We used the Embee Striper, a small brass wheel (roller) with a 1
oz. glass paint bottle attached. We used the 3/16 in. width brass
wheel, which required just two passes on the grooves to fill them
with paint. No masking tape is needed -- the groove is sufficiently
depressed from the deck to keep the brass wheel and the paint
contained. Use the edge of the groove to guide the roller. Do a
Google search on "Embee paint striper" and you will find suppliers --
typically art supply stores. We bought the kit with 8 different
brass wheels, but only used one. You will also need a small brush
for the corners and other hard-to reach places like under cleats.
The paint we used was Pettit EasyPoxy One-part Polyurethane
Enamel.

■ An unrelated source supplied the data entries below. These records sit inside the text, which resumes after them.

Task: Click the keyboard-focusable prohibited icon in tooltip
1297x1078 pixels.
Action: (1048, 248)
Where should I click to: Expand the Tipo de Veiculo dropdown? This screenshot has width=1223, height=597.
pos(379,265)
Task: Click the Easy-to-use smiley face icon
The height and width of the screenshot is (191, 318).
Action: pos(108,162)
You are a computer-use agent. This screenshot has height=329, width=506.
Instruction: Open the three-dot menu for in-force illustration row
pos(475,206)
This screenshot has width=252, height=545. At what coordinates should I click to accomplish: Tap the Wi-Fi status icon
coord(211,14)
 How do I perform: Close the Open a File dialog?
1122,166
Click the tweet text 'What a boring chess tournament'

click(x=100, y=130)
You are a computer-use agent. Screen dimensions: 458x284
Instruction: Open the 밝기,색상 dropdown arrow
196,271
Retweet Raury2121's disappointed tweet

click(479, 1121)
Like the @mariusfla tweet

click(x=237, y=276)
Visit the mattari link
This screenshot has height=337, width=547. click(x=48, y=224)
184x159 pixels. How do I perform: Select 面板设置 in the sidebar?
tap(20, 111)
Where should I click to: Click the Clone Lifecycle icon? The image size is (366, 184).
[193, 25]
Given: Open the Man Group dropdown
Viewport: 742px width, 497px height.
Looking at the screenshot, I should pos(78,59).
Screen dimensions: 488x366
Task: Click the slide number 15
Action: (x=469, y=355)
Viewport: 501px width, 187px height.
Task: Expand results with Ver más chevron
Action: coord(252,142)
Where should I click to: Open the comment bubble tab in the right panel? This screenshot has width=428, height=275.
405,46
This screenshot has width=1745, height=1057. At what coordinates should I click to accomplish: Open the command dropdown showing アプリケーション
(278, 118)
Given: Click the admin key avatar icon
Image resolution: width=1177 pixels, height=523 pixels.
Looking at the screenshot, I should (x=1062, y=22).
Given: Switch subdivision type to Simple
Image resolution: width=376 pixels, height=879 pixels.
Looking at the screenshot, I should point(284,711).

Interlux sells a similar paint: Brightside One-part
polyurethane enamel. One-part means you don't have to mix two
components and hope they don't "set" before you finish painting. As
the painting takes time, this type of paint just makes it harder.
You'll have a hard time finding a brown color to match Amel's
original gelcoat color. Use black -- it looks great! Get a quart of
the proper paint thinner, as you'll need it to clean up spots where
the paint goes over the edge of the groove. Use a clean cloth and a
fingernail. Finally, get a 10-oz.(or so) plastic squeeze bottle with
a small spout to refill the 1-oz. glass bottle -- nothing else works.
Thanks again to Ann Harsh who showed us the way.